Not so fast! We definitely want to be happy, but there's one thing most of us want even more: to stay in the realm of the old and familiar, our "comfort zone." Yes, even if it means being less happy. As often as not, that's exactly what it means.

It's one of the perversities of human nature: when happiness grows in us, we tend to feel uncomfortable. It sometimes feels a little "too good." I'm sure that everyone has felt that way now and again: You felt so good, got so happy, you felt disoriented, antsy. Then what? If you're like most people, you undid the happiness almost compulsively.

When we're extra happy, we want to trim off the "extra" -- almost like a haircut. Before, we were in hot pursuit of happiness -- more, more, we cried. But when we get it, we do an about face: less, less! We turn into Mr. Scissorhands. Trimming off the extra happiness with happiness trimmers. And it works. Soon, we're back in our comfort zone, even if the comfort zone is a bit on the miserable side.

Take a little off the top

"Extra" happiness is the exact portion of happiness that distinguishes our normal status quo level of consciousness from the higher, brighter state of consciousness we prayed for, and probably worked for.

"How do you want it today?"

"Remove the extra hair."

"Okay, but what do you mean, EXTRA? It's ALL extra in the sense that it is unnecessary. Do you want to shave your head bald?"

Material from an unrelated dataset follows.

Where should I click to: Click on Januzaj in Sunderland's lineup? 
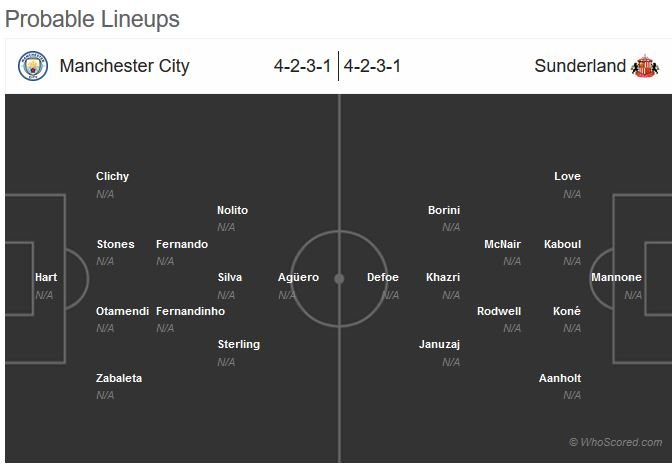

"No! Just extra compared to my normal hairdo. Take off whatever grew since last time. Take a little off the top. That's what I mean by the extra."

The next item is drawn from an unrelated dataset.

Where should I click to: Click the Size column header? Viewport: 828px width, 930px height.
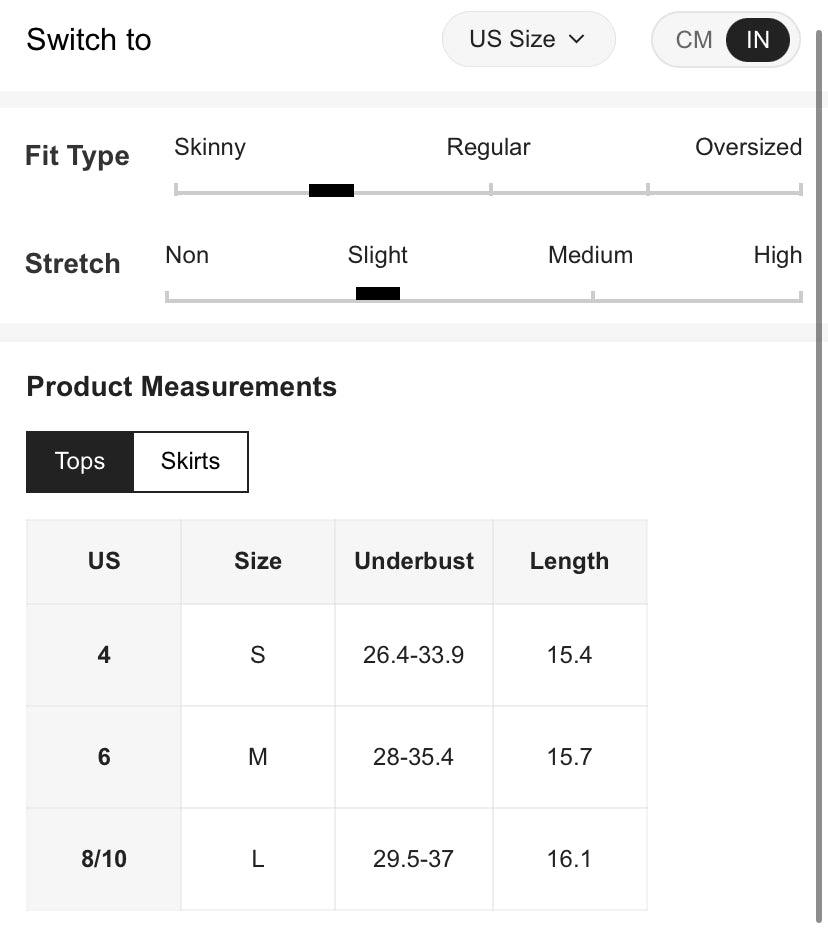tap(258, 561)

"No problem. Read this magazine, and before you're through, you'll be back to your old appearance."

See, there's always a reference point, a picture one has in mind. An ideal, a memory, a norm. "This is who I am." "This is who I want to be." "This is where I belong." Because we establish those reference points, and cling to them tightly, we can say, "This much is extra. It doesn't belong. Trim it off before it gets out of control."

That sounds funny, but it's no joke. Sometimes we seriously think that if we get any happier, we might just explode, and disappear. So we're keeping our act together. The term "act" is very fitting, because it's all make believe. It's acting as if we need to trim our happiness, and fast, or we'll burst. If you really believe that's likely to happen, I have some swampland in Florida for sale . . .

The happiness trimmers

Obviously, trimming happiness is not the same as trimming hair. Exactly how do we trim happiness?

Easy. It's like adjusting a thermostat. There are things that bring us up, and other things that keep us down. The balance between them determines the level of consciousness we live at -- our "normal" level against which all deviations, both upward and downward, are measured. So we do some of each, as "needed," to stay at the level we want to be at.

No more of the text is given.